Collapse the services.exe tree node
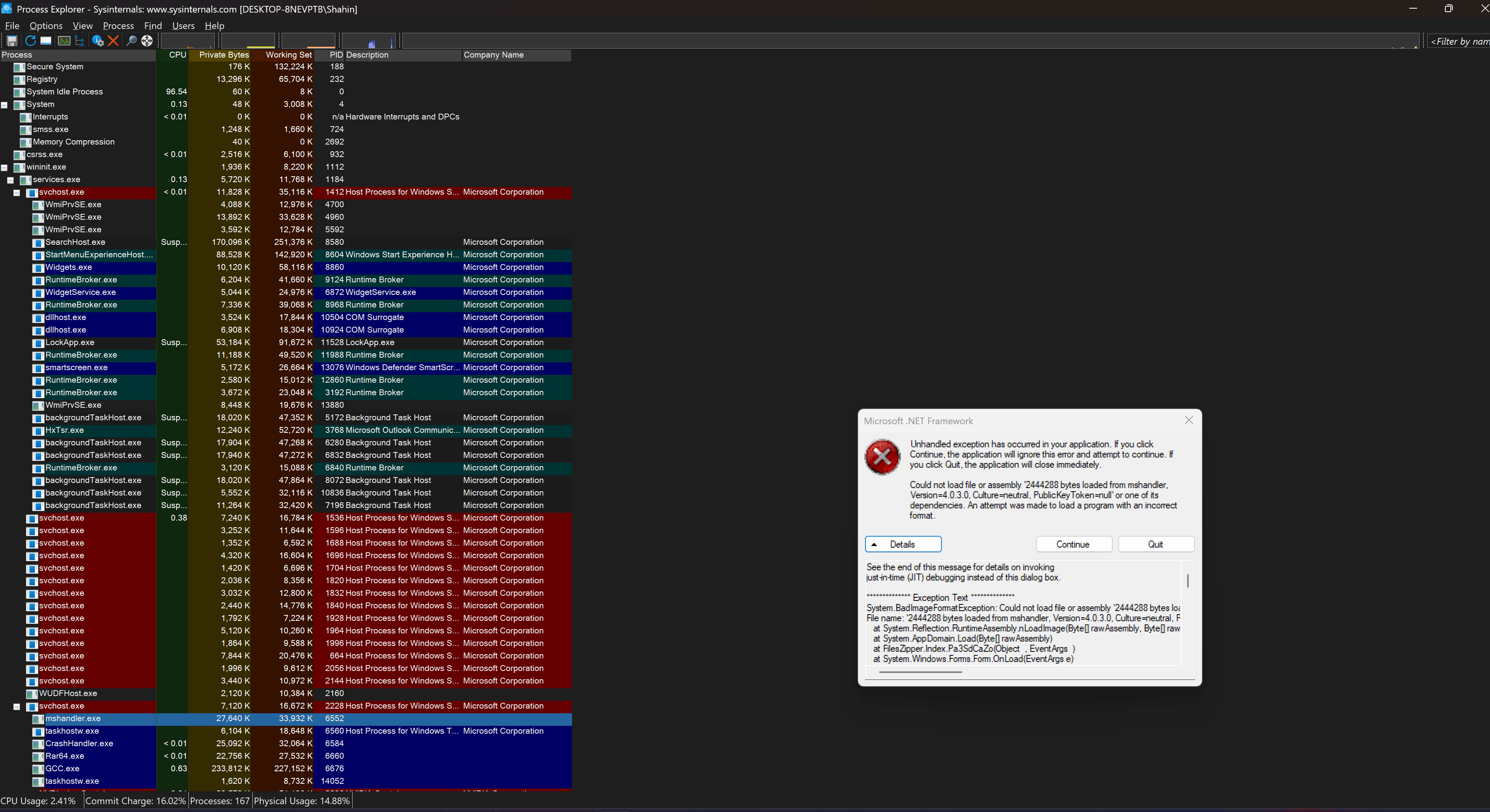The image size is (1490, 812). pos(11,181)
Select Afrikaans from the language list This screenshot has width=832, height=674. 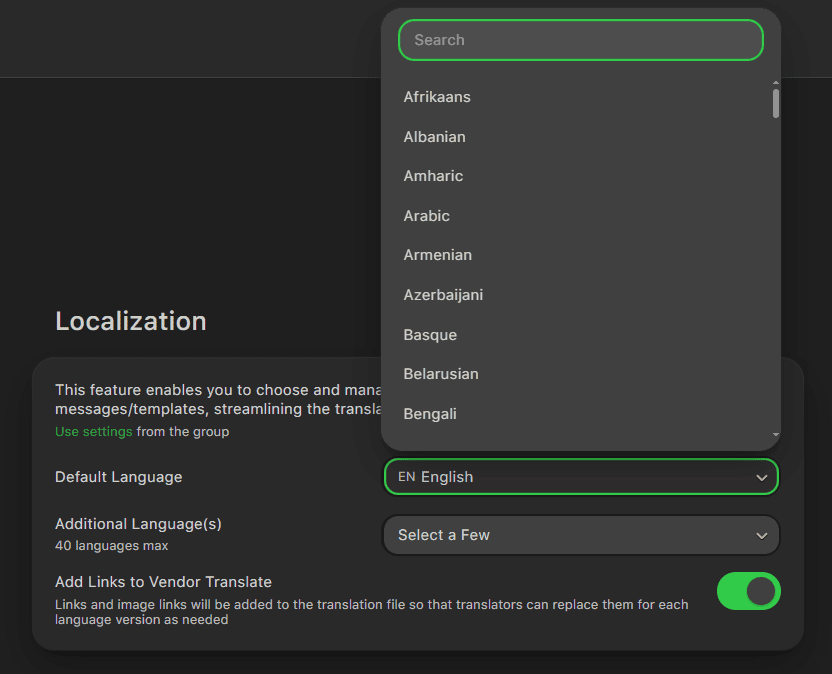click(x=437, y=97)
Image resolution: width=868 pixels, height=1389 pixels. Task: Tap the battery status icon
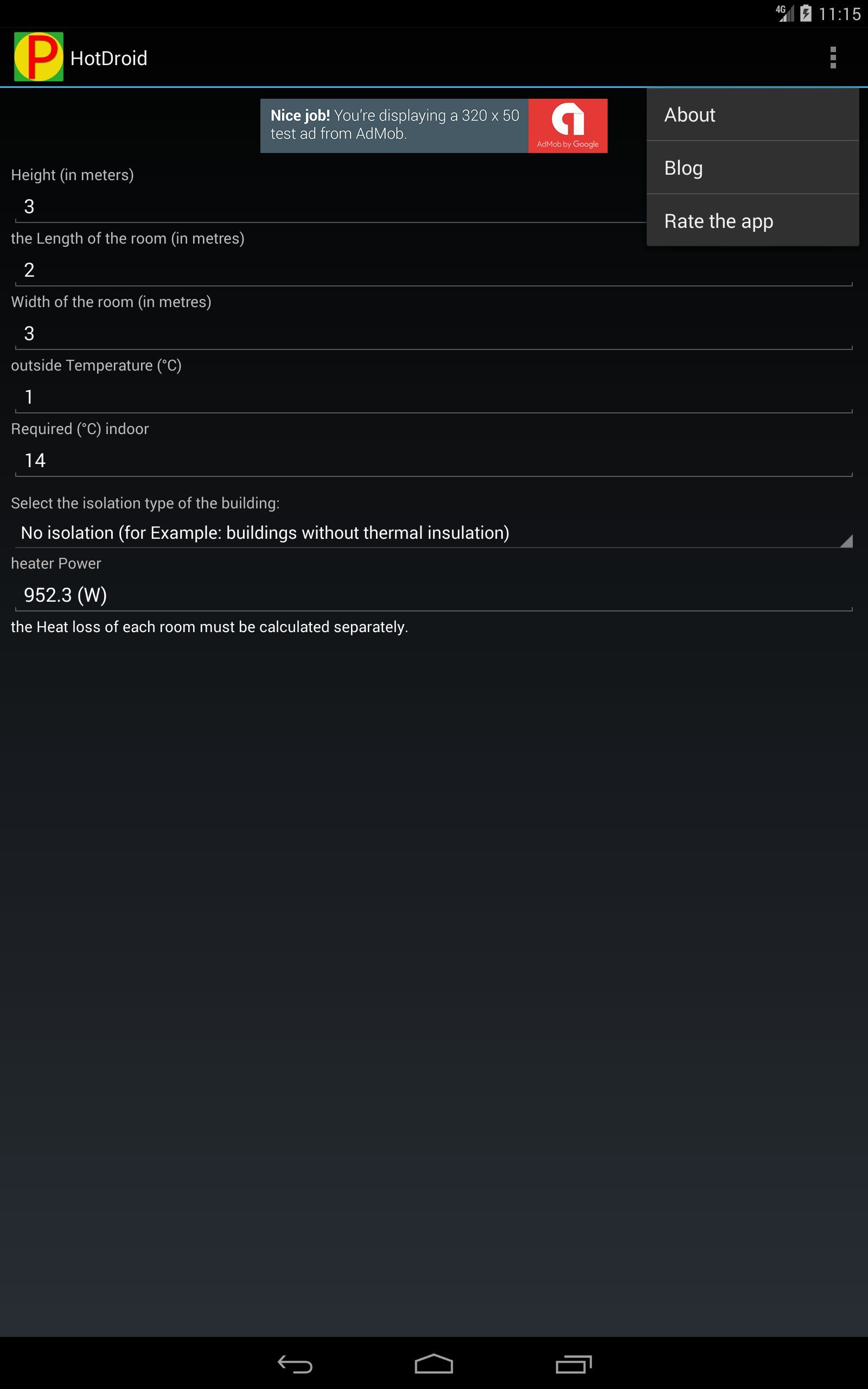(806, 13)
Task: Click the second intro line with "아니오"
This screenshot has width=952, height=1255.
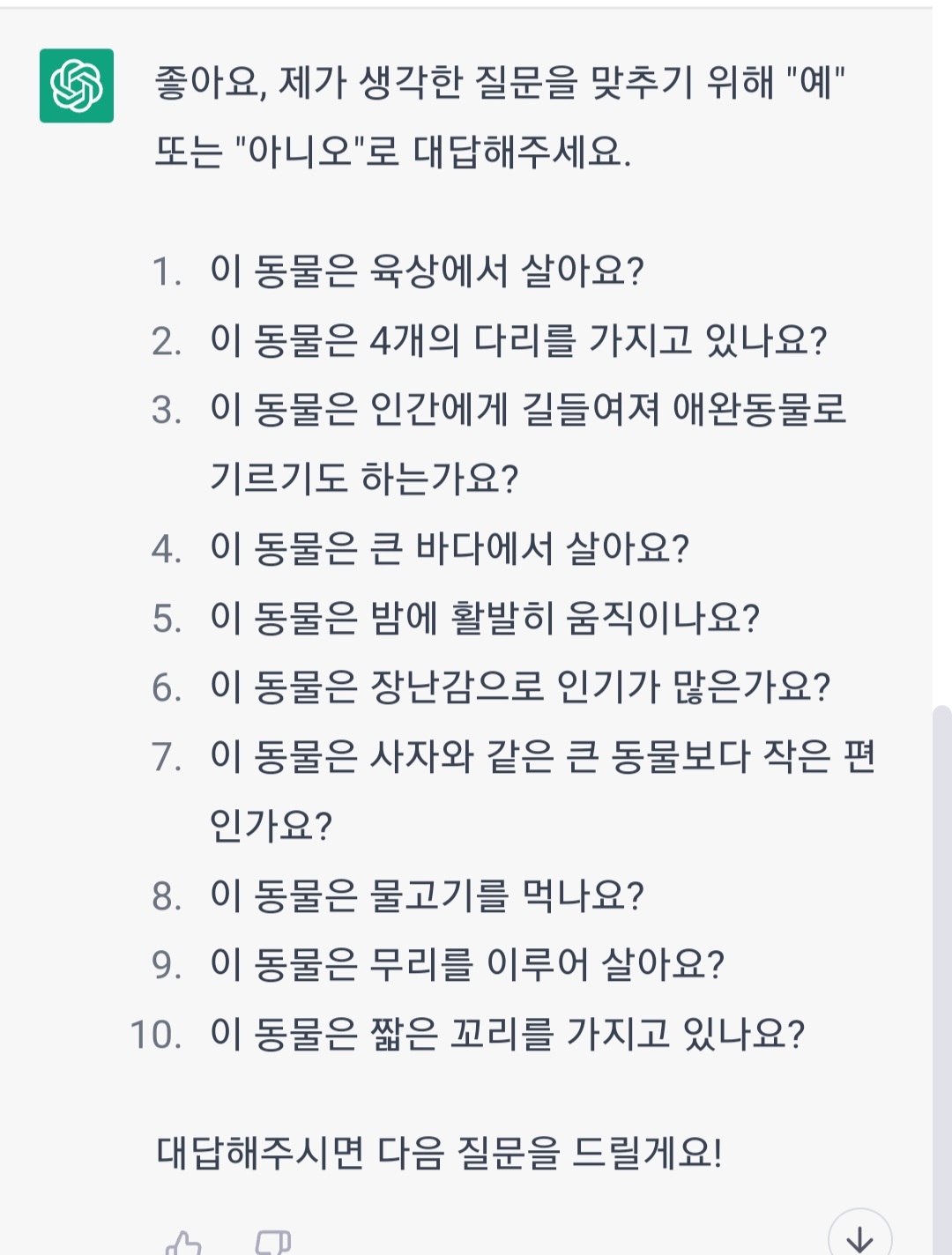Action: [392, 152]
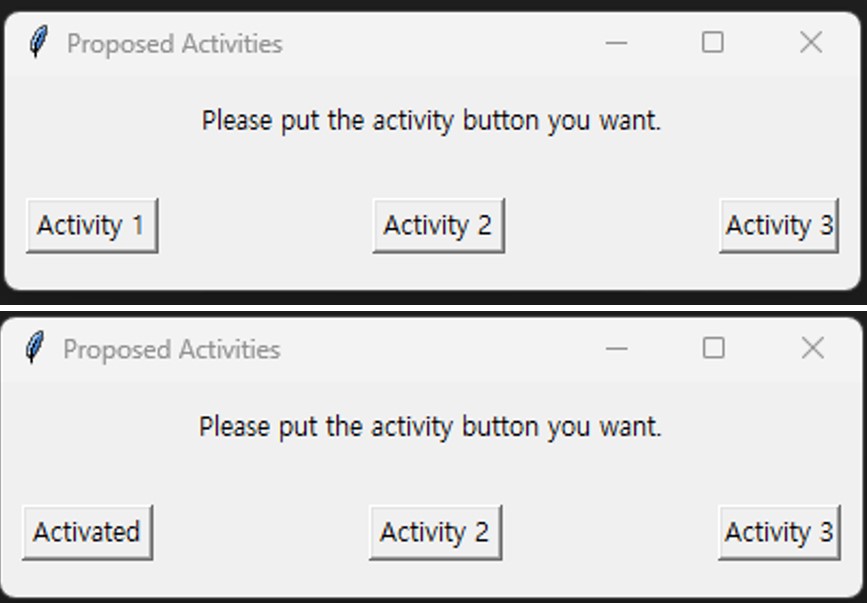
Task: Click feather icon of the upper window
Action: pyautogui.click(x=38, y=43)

— Prompt —
Please change "Tap" to "Press" in the items from the line containing "Image resolution: width=868" through the end of the items, and give only those lines with everything else unchanged. Leave the pictures out of your answer.

— The answer —
Image resolution: width=868 pixels, height=1389 pixels. Task: Press the battery status icon
(806, 13)
Task: Click the second intro line with "아니오"
This screenshot has width=952, height=1255.
Action: [392, 152]
Task: Click feather icon of the upper window
Action: pyautogui.click(x=38, y=43)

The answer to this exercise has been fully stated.